What you should do — Revise the rows from the first line through the line containing "Action: [x=172, y=57]". Replace "computer-use agent" with "GUI agent" and change nothing else.

Recorded data —

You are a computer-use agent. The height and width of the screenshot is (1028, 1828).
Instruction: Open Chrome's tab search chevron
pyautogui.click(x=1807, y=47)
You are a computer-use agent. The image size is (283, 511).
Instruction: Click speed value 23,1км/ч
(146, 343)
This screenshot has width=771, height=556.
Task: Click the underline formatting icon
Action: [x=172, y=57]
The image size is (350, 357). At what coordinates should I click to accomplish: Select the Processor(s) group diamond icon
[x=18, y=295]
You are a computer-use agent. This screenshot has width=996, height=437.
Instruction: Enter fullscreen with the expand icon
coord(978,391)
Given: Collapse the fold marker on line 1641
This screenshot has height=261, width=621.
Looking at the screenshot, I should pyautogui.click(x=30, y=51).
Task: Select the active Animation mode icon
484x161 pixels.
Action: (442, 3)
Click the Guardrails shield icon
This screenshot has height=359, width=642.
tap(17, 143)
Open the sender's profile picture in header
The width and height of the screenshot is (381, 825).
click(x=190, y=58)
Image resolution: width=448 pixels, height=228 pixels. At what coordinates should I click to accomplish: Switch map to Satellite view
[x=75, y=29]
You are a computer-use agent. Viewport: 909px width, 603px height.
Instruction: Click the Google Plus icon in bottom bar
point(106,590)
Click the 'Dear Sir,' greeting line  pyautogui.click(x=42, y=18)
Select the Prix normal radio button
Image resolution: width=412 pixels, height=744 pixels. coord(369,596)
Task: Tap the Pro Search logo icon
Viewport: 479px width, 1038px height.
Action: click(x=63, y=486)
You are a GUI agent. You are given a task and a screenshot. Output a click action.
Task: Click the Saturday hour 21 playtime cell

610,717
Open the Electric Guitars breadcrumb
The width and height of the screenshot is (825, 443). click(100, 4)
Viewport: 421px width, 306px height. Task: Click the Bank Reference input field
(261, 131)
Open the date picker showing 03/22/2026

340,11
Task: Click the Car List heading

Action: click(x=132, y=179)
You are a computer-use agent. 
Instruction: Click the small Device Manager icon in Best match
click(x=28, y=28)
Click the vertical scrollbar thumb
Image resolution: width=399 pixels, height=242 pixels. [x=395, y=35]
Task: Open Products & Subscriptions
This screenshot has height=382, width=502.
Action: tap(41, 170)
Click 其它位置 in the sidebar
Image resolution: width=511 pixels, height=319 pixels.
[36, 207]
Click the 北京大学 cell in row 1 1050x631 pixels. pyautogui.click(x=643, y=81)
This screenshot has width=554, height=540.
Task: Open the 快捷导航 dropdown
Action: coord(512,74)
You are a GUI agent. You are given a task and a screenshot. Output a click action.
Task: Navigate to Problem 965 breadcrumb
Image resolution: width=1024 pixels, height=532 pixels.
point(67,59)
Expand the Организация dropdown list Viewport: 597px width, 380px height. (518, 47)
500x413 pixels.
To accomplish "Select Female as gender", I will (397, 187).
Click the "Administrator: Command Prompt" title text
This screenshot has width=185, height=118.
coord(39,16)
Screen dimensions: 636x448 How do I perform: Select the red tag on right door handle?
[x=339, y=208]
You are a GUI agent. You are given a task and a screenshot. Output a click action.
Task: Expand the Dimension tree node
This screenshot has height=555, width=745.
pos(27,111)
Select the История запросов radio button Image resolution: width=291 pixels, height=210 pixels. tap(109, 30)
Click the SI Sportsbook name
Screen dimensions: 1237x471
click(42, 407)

Response for this exercise —
You are a GUI agent. The height and width of the screenshot is (1028, 1828).
Instruction: Open Chrome's tab search chevron
pyautogui.click(x=1807, y=47)
You are a GUI agent. The image size is (283, 511).
Instruction: Click speed value 23,1км/ч
(146, 343)
This screenshot has width=771, height=556.
Task: Click the underline formatting icon
Action: [x=172, y=57]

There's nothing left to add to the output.